For the entries below, the result should be an exact transcription of the lines from the one with "Given: Click inline code 0 → 1 → 2" up to and including the one with "The width and height of the screenshot is (1239, 697).", and only those.
*** Opening of INPUT RECORDS ***
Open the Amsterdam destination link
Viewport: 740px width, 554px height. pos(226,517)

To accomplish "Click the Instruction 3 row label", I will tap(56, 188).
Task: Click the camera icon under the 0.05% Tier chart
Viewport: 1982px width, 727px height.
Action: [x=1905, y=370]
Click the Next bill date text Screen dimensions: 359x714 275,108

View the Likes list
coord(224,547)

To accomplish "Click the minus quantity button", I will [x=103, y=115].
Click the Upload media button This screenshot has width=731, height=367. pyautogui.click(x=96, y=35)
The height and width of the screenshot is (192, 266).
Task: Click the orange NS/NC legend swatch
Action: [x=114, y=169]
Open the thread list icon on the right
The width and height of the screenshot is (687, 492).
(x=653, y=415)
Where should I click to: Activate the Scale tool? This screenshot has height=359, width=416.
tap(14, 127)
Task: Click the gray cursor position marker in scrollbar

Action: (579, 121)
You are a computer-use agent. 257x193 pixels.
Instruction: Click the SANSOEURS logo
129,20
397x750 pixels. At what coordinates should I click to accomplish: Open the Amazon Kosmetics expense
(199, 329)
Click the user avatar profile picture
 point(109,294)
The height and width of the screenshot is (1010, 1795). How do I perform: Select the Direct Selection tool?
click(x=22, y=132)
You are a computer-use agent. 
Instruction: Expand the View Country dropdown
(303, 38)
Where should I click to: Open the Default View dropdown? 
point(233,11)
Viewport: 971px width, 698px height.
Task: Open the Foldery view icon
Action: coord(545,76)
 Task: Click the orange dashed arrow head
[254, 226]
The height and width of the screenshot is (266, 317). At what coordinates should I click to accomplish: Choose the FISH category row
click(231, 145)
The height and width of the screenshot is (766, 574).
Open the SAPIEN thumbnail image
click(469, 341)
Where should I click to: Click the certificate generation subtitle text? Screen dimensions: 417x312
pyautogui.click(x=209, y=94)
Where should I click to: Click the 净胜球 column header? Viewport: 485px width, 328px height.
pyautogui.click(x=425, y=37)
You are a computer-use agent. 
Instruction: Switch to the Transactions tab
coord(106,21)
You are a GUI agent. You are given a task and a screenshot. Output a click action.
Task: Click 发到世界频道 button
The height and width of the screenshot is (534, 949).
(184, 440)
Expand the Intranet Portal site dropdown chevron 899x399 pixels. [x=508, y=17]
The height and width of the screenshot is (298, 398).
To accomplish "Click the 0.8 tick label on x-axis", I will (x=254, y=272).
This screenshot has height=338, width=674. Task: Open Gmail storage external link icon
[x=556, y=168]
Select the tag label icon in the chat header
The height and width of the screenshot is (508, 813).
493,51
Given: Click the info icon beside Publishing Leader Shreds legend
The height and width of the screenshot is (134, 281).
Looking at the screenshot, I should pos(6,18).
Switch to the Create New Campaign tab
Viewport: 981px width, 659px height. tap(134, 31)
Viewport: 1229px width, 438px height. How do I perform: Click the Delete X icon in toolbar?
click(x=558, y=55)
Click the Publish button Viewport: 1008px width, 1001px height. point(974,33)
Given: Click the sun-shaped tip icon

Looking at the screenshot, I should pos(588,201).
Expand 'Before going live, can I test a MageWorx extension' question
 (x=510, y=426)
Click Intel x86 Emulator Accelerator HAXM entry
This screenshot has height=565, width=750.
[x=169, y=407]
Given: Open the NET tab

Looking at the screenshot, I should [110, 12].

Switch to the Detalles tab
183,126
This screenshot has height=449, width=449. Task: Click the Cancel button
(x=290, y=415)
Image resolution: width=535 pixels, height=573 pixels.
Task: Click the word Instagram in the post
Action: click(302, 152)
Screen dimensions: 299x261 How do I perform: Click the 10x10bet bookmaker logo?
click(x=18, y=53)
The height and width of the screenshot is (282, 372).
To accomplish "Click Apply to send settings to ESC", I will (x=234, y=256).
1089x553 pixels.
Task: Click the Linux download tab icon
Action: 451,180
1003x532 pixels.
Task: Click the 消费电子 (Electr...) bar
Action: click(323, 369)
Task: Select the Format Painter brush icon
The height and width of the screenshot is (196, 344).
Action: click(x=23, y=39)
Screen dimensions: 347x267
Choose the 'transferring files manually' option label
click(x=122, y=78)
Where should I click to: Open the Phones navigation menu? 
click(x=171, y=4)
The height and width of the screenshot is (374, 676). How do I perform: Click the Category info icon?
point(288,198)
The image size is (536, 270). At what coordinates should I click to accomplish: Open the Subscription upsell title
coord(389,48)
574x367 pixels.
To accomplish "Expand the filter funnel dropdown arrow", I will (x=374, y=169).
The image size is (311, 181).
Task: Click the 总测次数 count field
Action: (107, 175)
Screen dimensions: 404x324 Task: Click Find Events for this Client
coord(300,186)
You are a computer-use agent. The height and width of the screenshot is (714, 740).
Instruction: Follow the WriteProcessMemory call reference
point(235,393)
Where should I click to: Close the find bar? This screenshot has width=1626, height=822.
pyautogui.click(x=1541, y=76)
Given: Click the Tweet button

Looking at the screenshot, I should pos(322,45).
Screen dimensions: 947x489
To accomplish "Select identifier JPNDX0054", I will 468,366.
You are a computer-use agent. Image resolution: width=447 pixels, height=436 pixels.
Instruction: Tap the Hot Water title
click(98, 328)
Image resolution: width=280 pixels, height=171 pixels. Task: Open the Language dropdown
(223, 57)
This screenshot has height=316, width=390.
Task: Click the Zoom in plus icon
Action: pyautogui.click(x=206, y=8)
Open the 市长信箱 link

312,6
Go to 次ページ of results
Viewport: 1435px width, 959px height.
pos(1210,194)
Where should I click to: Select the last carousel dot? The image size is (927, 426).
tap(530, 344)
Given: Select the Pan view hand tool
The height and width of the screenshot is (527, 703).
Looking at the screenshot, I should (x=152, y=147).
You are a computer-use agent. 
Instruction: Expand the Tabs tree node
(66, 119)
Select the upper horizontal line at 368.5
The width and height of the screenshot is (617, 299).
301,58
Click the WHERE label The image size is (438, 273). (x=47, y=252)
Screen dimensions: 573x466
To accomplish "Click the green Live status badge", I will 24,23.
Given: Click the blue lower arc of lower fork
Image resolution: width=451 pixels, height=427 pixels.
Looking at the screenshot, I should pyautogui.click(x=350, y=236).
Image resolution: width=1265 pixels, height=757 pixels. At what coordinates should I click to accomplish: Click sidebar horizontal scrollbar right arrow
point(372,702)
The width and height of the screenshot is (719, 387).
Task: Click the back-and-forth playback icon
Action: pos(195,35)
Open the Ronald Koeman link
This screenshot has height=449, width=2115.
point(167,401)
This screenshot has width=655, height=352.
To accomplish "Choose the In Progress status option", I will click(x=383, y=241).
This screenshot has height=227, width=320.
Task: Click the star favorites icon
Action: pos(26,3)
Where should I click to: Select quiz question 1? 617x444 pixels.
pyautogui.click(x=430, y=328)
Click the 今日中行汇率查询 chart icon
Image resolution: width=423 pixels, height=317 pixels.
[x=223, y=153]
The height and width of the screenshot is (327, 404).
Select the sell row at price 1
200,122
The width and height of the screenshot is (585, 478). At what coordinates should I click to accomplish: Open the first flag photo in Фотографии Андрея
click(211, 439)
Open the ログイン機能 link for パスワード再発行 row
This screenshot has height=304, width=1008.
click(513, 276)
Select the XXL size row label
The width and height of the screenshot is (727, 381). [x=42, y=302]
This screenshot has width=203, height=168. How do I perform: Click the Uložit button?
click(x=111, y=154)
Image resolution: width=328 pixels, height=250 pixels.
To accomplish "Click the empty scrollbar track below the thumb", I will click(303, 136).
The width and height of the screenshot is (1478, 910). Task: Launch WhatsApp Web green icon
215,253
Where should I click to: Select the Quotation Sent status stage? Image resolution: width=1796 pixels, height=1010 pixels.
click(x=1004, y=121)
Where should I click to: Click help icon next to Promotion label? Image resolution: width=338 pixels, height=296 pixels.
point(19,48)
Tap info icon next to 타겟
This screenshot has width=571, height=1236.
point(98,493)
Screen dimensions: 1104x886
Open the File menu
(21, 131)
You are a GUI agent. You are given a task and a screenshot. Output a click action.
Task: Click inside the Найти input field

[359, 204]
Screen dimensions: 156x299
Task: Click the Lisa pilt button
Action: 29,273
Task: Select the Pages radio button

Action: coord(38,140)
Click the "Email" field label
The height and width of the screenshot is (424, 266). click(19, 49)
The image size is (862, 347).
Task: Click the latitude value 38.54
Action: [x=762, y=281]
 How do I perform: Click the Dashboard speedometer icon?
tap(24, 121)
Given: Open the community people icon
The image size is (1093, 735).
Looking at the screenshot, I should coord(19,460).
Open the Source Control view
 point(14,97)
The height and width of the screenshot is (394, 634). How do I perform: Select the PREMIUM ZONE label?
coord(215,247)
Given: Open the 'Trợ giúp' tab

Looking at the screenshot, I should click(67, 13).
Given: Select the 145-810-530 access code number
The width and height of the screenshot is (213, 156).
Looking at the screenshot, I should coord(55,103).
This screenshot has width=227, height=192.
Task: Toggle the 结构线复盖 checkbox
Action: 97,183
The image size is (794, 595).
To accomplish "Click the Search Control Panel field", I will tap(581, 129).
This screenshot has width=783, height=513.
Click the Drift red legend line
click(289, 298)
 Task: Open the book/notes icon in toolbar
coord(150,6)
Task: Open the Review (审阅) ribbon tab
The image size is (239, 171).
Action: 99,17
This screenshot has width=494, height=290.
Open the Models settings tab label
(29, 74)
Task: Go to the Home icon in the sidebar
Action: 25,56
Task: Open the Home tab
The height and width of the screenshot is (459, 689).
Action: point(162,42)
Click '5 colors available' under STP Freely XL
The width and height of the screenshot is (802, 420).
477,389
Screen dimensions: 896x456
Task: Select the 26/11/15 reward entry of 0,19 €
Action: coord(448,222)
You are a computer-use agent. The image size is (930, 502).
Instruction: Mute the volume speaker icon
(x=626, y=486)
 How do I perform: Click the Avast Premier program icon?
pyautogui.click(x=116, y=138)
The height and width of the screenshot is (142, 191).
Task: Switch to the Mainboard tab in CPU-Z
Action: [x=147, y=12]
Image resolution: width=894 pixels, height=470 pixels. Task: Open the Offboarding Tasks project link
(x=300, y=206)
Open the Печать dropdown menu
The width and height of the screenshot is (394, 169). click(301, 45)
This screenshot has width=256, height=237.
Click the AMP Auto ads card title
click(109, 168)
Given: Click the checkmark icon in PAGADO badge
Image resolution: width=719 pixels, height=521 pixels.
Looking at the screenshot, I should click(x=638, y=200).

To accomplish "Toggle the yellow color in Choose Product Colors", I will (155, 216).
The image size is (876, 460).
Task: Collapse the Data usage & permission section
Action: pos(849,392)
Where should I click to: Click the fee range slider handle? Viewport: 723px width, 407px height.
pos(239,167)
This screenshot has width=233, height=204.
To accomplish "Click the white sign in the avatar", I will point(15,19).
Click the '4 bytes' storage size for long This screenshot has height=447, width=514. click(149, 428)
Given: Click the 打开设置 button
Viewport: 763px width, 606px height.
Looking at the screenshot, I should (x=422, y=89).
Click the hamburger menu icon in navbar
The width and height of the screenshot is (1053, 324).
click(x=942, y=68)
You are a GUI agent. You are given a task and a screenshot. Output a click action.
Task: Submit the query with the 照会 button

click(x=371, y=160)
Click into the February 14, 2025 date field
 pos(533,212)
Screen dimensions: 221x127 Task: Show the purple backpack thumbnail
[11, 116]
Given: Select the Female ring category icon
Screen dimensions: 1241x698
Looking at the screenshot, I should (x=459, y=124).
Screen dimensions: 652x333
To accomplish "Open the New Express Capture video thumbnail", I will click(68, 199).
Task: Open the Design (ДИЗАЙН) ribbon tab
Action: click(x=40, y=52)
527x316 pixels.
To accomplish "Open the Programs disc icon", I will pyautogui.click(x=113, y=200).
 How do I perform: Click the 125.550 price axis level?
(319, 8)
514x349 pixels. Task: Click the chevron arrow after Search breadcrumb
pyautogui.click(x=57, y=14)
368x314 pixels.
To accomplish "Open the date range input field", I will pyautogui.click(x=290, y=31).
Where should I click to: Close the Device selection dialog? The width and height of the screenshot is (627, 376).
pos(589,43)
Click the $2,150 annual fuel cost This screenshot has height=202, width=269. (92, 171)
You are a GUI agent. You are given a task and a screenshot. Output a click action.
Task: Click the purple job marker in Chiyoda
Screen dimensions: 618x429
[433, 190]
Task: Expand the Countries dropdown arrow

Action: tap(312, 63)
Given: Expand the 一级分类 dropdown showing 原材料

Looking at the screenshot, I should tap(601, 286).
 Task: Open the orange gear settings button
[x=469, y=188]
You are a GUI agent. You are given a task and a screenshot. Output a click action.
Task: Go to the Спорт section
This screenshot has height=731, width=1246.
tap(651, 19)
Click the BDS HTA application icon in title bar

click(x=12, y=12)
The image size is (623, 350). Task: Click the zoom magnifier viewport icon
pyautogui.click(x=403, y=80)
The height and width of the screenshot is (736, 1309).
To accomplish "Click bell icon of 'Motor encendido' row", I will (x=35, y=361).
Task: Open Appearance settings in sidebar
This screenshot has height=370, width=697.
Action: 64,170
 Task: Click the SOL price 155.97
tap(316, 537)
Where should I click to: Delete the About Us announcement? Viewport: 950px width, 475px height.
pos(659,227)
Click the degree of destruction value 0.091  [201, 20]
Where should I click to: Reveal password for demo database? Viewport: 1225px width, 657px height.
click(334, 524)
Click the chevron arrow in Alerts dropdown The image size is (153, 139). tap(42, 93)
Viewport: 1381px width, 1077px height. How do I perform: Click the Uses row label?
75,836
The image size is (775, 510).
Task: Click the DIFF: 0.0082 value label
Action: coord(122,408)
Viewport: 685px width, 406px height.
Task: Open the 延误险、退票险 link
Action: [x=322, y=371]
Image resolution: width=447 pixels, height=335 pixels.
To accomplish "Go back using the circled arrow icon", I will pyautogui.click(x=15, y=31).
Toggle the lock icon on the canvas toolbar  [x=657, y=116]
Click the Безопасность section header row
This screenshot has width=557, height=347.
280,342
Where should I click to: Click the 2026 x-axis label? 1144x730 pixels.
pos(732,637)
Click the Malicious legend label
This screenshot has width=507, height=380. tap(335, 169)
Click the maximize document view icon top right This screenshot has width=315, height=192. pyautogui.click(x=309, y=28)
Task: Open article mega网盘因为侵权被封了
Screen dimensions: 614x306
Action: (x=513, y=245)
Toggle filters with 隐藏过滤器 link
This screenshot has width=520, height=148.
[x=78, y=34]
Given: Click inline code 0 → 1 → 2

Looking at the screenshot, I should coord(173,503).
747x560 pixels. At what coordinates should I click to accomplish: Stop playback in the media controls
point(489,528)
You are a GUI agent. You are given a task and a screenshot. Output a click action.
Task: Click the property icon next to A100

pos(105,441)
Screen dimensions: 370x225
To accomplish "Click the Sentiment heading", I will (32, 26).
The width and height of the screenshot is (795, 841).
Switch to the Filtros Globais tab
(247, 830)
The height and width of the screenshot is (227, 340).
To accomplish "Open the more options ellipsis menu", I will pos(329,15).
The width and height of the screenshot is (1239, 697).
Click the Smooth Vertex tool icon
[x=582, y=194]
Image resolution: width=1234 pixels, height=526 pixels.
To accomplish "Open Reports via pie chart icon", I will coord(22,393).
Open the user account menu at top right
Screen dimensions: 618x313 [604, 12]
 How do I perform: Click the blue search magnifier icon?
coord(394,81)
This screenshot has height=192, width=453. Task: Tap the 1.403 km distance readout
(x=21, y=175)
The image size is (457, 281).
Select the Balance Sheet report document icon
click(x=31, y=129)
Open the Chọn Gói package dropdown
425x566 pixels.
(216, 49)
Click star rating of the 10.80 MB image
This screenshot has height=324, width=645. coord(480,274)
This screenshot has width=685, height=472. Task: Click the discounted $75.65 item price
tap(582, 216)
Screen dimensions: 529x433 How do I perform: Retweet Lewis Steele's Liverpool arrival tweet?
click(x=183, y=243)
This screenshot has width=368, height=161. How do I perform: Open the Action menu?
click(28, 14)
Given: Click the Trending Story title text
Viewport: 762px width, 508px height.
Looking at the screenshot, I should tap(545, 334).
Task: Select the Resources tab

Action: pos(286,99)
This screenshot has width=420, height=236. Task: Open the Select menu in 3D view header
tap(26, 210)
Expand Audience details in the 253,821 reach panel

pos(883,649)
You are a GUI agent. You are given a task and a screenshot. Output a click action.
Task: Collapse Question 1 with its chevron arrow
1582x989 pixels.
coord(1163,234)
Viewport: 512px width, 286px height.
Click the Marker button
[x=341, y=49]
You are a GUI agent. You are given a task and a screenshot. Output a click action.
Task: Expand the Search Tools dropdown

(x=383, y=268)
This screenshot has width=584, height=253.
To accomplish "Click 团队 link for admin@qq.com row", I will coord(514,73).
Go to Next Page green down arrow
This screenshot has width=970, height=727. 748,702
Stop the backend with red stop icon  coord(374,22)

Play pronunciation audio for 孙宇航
*** Close of INPUT RECORDS ***
| SOLUTION TO THIS TASK |
Given: Click inline code 0 → 1 → 2

Looking at the screenshot, I should coord(173,503).
747x560 pixels. At what coordinates should I click to accomplish: Stop playback in the media controls
point(489,528)
You are a GUI agent. You are given a task and a screenshot. Output a click action.
Task: Click the property icon next to A100

pos(105,441)
Screen dimensions: 370x225
To accomplish "Click the Sentiment heading", I will (32, 26).
The width and height of the screenshot is (795, 841).
Switch to the Filtros Globais tab
(247, 830)
The height and width of the screenshot is (227, 340).
To accomplish "Open the more options ellipsis menu", I will pos(329,15).
The width and height of the screenshot is (1239, 697).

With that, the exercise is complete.